For decades, scientists have known that ET-743, a compound extracted from a marine invertebrate called a mangrove tunicate, can kill cancer cells. The drug has been approved for use in patients in Europe and is in clinical trials in the United States.
Scientists suspected the mangrove tunicate, which is a type of a sea squirt, doesn’t actually make ET-743. But the precise origins of the drug, which is also known as trabectedin, were a mystery.
By analyzing the genome of the tunicate along with the microbes that live inside it using advanced sequencing techniques, researchers at the University of Michigan were able to isolate the genetic blueprint of the ET-743’s producer — which turns out to be a type of bacteria called Candidatus Endoecteinascidia frumentensis.
The findings greatly expand understanding of the microbe and of how ET-743 is produced, the researchers reported online May 27 in the journal Environmental Microbiology. They’re optimistic that the insights will help make it possible to culture the bacteria in the laboratory without its host.
“These symbiotic microbes have long been thought to be the true sources of many of the natural products that have been isolated from invertebrates in the ocean and on the land. But very little is known about them because we’re not able to get most of them to grow in a laboratory setting,” said study senior author David Sherman, the Hans W. Vahlteich Professor of Medicinal Chemistry in the College of Pharmacy and a faculty member of the U-M Life Sciences Institute, where his lab is located.

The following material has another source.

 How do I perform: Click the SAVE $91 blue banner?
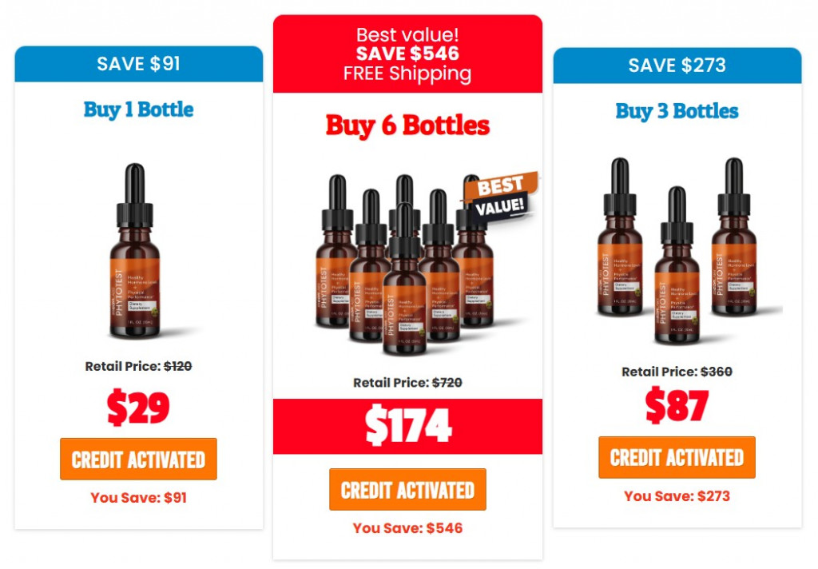click(x=139, y=64)
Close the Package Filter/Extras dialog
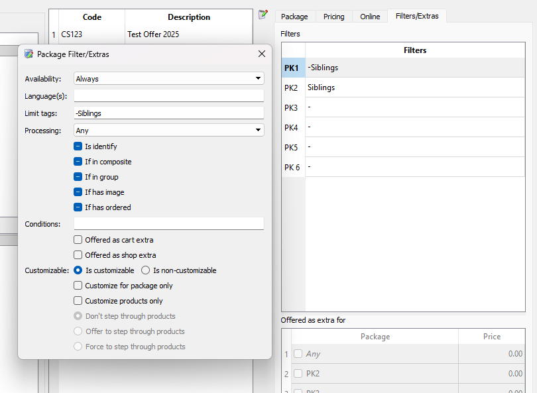This screenshot has height=393, width=537. point(261,54)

“Currently, many of these compounds can only be harvested in small amounts from host animals, which is unsustainable from an economic and environmental perspective,” said Michael Schofield, one of two first authors on the study and a member of the Sherman lab before she graduated from U-M this spring. “Our hope is that understanding the genomes of these micro-organisms and the chemical reactions that occur inside of them will provide new avenues to economical and sustainable production of the medicinal molecules they make.”
ET-743 is currently made using a complicated, partially synthetic process.
“A major challenge of sequencing genomes from samples containing a mixture of different organisms is figuring out which DNA sequences go with which organisms. We used bioinformatic approaches that allowed us to tease that apart,” said Sunit Jain, a bioinformatics specialist in the U-M Department of Earth and Environmental Sciences, and the study’s other first author.
Bioinformatics involves the collection, classification, storage and analysis of biochemical and biological information using computers.
U-M has filed for patent protection on this discovery.
The research was supported by the International Cooperative Biodiversity Groups initiative at the Fogarty International Center, National Science Foundation and the U.S. Department of Energy’s Joint Genome Institute. Additional authors include Daphne Porat, U-M Life Sciences Institute, and Gregory Dick, U-M Department of Earth and Environmental Sciences.